Transient mobility and lifetime studies in amorphous silicon and their interpretation

Abstract
This paper begins with a brief review of the contributions which transient experiments on crystalline and amorphous solids have made to the understanding of transport properties in these materials. The main part of the paper is concerned with three topics arising from recent work on amorphous silicon junctions. §2 deals with the problem of deducing the extended-state electron mobility from drift mobility results on the basis of the multi-trapping model. The analysis of new high-temperature drift mobility data removes ambiguity in the interpretation and leads to an excellent fit over the complete temperature range from 150K to 450K. The second topic is the study of excess carrier lifetimes by transient methods.

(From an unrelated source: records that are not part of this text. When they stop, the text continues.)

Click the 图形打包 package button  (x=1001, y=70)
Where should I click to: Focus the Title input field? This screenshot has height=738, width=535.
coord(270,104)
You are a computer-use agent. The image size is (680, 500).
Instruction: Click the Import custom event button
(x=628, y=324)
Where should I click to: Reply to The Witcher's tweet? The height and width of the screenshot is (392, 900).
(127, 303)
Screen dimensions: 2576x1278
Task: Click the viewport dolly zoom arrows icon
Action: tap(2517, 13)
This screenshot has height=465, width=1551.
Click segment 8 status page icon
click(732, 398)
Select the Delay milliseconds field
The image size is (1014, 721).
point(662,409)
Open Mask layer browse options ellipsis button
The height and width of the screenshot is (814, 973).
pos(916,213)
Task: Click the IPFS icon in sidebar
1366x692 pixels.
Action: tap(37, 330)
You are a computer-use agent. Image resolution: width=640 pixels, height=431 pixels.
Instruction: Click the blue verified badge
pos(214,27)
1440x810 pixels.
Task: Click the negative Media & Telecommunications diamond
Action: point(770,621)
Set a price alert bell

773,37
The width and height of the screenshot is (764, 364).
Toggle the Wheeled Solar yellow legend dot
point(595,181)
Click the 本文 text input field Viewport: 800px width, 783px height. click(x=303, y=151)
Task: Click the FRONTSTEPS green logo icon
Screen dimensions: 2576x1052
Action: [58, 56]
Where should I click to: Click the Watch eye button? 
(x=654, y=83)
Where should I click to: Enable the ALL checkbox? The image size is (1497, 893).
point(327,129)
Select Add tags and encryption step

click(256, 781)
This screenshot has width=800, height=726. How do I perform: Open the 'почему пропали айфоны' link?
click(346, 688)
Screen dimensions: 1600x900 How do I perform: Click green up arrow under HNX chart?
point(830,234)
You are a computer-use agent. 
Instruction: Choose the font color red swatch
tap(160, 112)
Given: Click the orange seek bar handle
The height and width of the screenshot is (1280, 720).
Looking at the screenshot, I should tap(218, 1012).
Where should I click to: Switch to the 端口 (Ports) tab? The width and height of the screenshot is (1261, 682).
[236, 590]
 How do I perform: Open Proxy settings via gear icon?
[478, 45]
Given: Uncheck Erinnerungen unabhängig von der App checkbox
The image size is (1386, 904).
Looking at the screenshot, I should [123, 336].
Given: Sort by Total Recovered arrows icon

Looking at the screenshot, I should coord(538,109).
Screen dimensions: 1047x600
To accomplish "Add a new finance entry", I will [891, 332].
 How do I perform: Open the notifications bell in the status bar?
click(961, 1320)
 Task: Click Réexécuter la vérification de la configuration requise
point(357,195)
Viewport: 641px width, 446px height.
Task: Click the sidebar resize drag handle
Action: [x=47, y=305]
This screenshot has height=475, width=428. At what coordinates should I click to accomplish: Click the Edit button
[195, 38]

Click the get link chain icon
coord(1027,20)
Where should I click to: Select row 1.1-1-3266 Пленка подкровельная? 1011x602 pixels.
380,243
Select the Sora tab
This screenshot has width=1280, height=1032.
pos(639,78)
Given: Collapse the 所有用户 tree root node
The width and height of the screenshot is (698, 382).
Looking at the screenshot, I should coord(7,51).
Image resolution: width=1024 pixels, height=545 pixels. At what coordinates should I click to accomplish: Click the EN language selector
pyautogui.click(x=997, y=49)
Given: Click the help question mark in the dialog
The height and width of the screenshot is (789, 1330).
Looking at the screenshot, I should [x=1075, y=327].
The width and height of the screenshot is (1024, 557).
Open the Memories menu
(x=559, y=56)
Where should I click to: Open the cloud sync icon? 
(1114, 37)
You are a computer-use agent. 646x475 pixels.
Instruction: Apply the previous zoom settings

Experiments on a series of doped junctions show the pronounced sensitization and de-sensitization of the majority and minority carrier lifetimes respectively. The results can be given a quantitative interpretation in terms of the occupation statistics of the dangling-bond centre, and the D0 state is shown to lie between 0·95 eV and 1·00eV below E c. Thirdly, we discuss the temperature dependence of the μτ product for electrons which is directly related to the capture cross-section σ. It is shown that for capture into the neutral D0 centre, σ0(T) decreases with increasing T, consistent with the expected multi-phonon emission process. On the other hand, interaction with the Coulombic D+ centre leads to the opposite temperature dependence for σ+(T).